§ AIM OF THE TASK: Exactly the lines from the one with "PRÄFERENZEN BEARBEITEN (423, 2552)" through the last line of the listing must be given again.

(DATA FOR PROCESSING begins)

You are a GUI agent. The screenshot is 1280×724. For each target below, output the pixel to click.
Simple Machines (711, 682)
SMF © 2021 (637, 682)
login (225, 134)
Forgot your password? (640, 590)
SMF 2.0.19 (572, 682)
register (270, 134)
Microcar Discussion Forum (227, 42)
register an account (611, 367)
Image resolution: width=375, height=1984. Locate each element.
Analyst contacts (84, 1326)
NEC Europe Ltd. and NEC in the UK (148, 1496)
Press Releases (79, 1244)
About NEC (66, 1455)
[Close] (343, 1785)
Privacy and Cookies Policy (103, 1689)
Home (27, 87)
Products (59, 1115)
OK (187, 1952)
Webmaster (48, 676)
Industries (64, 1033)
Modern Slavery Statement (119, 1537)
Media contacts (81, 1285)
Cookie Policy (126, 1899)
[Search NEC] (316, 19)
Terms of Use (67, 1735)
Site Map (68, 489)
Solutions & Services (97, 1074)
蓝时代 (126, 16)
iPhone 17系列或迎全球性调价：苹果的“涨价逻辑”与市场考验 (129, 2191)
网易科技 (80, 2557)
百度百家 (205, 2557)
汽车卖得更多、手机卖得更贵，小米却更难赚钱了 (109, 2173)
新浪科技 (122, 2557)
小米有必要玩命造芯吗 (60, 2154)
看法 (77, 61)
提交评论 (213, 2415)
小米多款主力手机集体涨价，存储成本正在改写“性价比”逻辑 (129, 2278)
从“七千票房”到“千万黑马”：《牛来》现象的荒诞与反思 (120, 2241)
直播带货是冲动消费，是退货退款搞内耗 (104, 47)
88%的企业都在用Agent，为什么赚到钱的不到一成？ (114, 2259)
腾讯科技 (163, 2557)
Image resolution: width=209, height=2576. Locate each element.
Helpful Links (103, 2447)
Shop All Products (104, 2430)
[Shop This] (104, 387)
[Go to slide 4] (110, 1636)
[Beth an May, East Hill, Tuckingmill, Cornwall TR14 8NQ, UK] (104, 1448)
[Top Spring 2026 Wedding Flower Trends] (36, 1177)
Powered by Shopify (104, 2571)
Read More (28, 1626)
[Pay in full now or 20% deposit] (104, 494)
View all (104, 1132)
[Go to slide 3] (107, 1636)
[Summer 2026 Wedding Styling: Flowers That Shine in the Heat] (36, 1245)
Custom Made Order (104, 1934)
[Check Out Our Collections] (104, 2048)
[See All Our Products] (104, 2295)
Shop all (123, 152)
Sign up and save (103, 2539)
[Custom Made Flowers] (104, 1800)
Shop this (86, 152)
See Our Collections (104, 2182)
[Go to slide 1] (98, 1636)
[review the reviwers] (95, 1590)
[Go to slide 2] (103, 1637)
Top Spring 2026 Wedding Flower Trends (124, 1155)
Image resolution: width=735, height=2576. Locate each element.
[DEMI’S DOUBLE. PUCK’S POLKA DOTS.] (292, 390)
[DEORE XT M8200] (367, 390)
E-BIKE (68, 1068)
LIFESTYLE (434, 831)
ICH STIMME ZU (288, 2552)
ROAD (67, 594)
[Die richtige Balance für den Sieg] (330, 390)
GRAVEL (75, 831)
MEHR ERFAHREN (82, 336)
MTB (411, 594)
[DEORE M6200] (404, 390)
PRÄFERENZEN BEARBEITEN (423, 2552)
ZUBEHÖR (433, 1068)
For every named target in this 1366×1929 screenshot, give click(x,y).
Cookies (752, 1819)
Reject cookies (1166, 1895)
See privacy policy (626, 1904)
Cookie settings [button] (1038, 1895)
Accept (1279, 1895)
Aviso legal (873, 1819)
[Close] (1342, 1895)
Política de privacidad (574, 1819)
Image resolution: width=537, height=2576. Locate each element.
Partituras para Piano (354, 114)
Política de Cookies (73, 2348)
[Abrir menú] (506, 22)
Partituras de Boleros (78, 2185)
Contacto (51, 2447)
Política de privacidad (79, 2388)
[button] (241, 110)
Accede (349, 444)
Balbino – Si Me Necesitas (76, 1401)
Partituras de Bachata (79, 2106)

(DATA FOR PROCESSING ends)

§ RESPONSE:
PRÄFERENZEN BEARBEITEN (423, 2552)
ZUBEHÖR (433, 1068)
For every named target in this 1366×1929 screenshot, give click(x,y).
Cookies (752, 1819)
Reject cookies (1166, 1895)
See privacy policy (626, 1904)
Cookie settings [button] (1038, 1895)
Accept (1279, 1895)
Aviso legal (873, 1819)
[Close] (1342, 1895)
Política de privacidad (574, 1819)
Image resolution: width=537, height=2576. Locate each element.
Partituras para Piano (354, 114)
Política de Cookies (73, 2348)
[Abrir menú] (506, 22)
Partituras de Boleros (78, 2185)
Contacto (51, 2447)
Política de privacidad (79, 2388)
[button] (241, 110)
Accede (349, 444)
Balbino – Si Me Necesitas (76, 1401)
Partituras de Bachata (79, 2106)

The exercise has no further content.